»»
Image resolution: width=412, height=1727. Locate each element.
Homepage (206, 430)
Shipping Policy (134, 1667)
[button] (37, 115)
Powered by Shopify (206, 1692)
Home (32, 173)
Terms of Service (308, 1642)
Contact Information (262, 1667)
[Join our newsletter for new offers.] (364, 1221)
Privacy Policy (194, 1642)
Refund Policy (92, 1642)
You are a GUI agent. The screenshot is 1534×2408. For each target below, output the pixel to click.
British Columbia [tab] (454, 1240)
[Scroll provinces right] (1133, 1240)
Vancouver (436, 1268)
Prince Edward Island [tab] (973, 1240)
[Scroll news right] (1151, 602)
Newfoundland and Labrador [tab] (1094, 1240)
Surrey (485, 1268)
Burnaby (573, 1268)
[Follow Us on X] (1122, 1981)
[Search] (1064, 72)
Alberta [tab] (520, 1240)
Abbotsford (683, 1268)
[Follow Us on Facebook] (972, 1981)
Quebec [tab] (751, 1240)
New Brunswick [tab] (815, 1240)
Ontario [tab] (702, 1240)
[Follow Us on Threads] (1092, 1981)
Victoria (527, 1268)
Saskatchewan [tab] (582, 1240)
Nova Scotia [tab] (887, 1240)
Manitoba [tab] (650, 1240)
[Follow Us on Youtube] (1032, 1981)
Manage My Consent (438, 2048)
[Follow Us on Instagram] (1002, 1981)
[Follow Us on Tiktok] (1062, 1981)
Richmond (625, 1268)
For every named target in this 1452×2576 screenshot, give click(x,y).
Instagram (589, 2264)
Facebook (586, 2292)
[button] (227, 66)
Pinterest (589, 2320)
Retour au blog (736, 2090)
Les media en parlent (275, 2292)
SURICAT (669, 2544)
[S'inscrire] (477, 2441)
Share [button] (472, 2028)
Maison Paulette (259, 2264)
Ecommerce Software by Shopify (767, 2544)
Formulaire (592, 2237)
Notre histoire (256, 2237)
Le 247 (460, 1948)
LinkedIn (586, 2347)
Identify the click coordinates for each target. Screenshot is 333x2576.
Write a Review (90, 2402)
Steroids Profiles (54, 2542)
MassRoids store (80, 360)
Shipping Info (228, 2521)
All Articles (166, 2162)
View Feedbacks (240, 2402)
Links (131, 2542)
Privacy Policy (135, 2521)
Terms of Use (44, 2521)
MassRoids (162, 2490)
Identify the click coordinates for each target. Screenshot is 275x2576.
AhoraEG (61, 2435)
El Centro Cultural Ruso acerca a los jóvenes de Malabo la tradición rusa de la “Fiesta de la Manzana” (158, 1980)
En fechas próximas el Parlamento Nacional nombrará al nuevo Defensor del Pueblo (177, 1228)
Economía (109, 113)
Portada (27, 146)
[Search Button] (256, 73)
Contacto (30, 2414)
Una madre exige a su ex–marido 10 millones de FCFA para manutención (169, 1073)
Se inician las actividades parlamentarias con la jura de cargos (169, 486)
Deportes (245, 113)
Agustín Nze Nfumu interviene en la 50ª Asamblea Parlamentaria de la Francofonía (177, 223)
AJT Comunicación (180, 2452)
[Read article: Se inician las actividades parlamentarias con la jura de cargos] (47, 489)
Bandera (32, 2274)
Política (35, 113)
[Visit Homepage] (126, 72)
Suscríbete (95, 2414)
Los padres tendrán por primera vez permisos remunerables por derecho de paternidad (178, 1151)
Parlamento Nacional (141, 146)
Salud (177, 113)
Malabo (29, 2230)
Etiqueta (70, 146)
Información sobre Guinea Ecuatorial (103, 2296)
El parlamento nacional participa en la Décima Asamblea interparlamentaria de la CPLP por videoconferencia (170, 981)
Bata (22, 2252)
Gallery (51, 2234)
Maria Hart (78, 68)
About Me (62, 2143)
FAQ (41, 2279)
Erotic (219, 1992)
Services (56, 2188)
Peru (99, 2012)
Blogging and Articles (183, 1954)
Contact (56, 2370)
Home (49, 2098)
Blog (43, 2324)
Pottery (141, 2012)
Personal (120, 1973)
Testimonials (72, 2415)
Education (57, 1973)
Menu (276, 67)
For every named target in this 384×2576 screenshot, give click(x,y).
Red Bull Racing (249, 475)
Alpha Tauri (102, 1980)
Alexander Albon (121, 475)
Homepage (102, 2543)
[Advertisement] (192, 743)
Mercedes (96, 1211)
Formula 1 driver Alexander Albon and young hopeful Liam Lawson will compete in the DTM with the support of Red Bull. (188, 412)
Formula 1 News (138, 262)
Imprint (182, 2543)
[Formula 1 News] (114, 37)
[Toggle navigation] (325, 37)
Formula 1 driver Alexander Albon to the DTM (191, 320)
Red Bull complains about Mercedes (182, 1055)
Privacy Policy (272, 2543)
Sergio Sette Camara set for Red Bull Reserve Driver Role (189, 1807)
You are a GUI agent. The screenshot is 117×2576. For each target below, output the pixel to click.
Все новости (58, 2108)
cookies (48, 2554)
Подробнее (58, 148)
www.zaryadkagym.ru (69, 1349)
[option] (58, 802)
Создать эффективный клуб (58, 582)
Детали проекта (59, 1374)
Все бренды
««
Only the lines from the one containing "Создать эффективный клуб (58, 582)" through the last line of the records should appear, each written out exactly.

Создать эффективный клуб (58, 582)
Детали проекта (59, 1374)
Все бренды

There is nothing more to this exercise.